Unacknowledged feelings simmer under the surface, waiting to lunge at unsuspecting, undeserving bystanders. Your manager doesn't answer an email, which leaves you feeling vulnerable — though you don't acknowledge it — and then you end up yelling at an employee for something unrelated. Why? Because your anger is coiled in your body, primed, tense, aching to get out. And it's a lot safer to yell at an employee than bring up an uncomfortable complaint with a manager.
But repression is not an effective strategy. It's where passive aggressiveness is born. It's the foundation of most dysfunctional organizational politics. And it undermines the collaboration so integral to any company.

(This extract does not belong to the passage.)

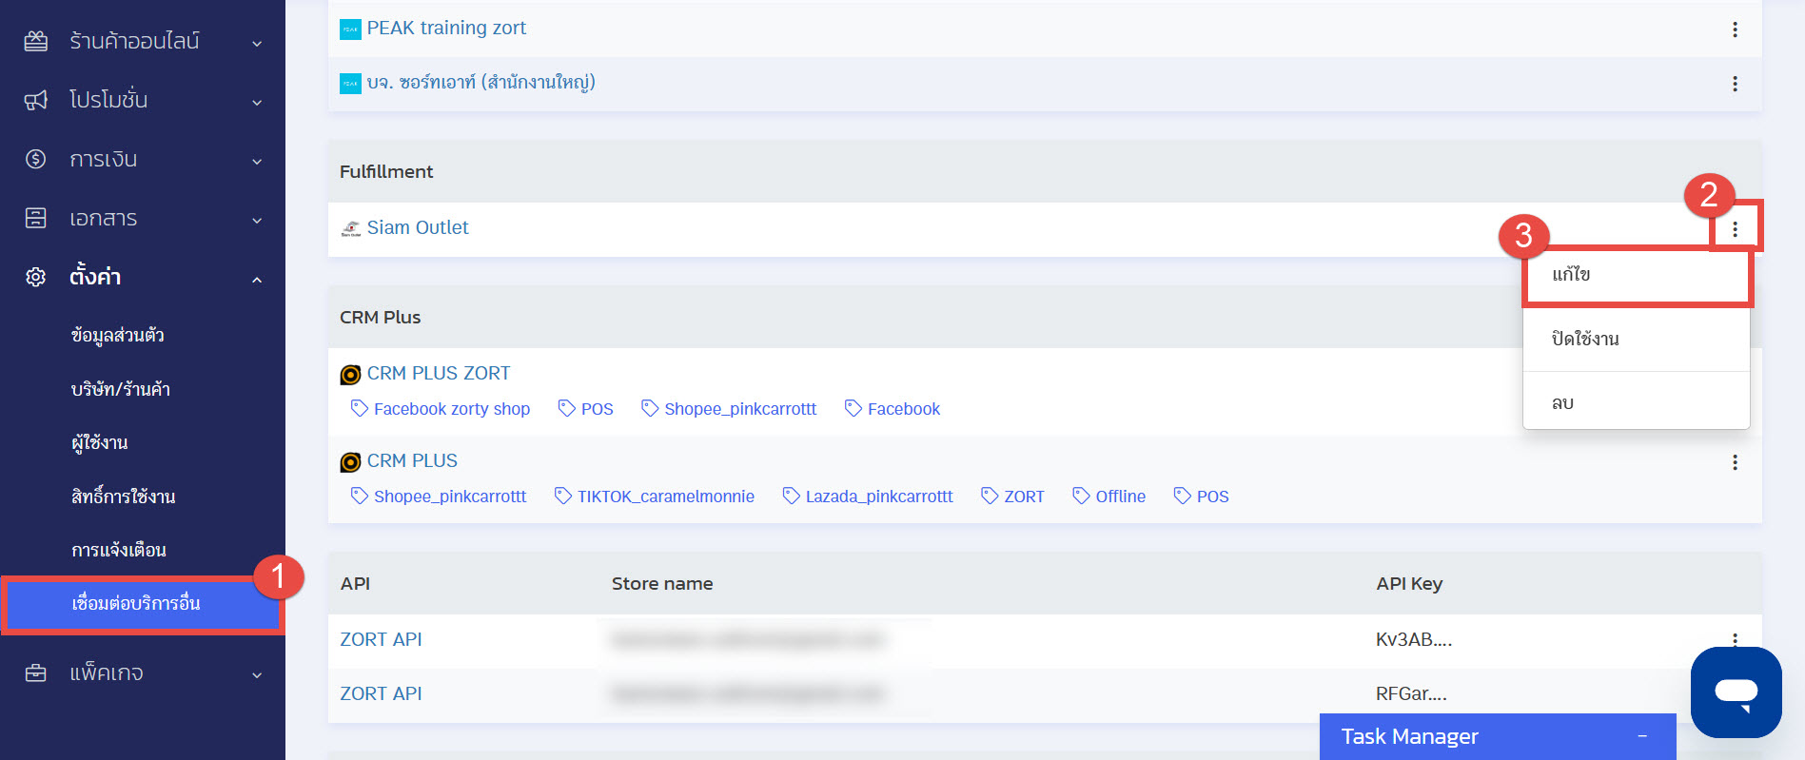Minimize the Task Manager panel
This screenshot has width=1805, height=760.
(x=1642, y=736)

It sounds easy to know what you're feeling and express it. But it takes great courage.
How do you get to those feelings? Take a little time and space to ask yourself what you are really feeling. Keep asking until you sense something that feels a little dangerous, a little risky. That sensation is probably why you're hesitant to feel it and a good sign that you're now ready to communicate.

It's counterintuitive: Wait to communicate until you feel vulnerable communicating. But it's a good rule of thumb.

Peter Bregman is a strategic advisor to CEOs and their leadership teams. His latest book is 18 Minutes: Find Your Focus, Master Distraction, and Get the Right Things Done. To receive an email when he posts, click here.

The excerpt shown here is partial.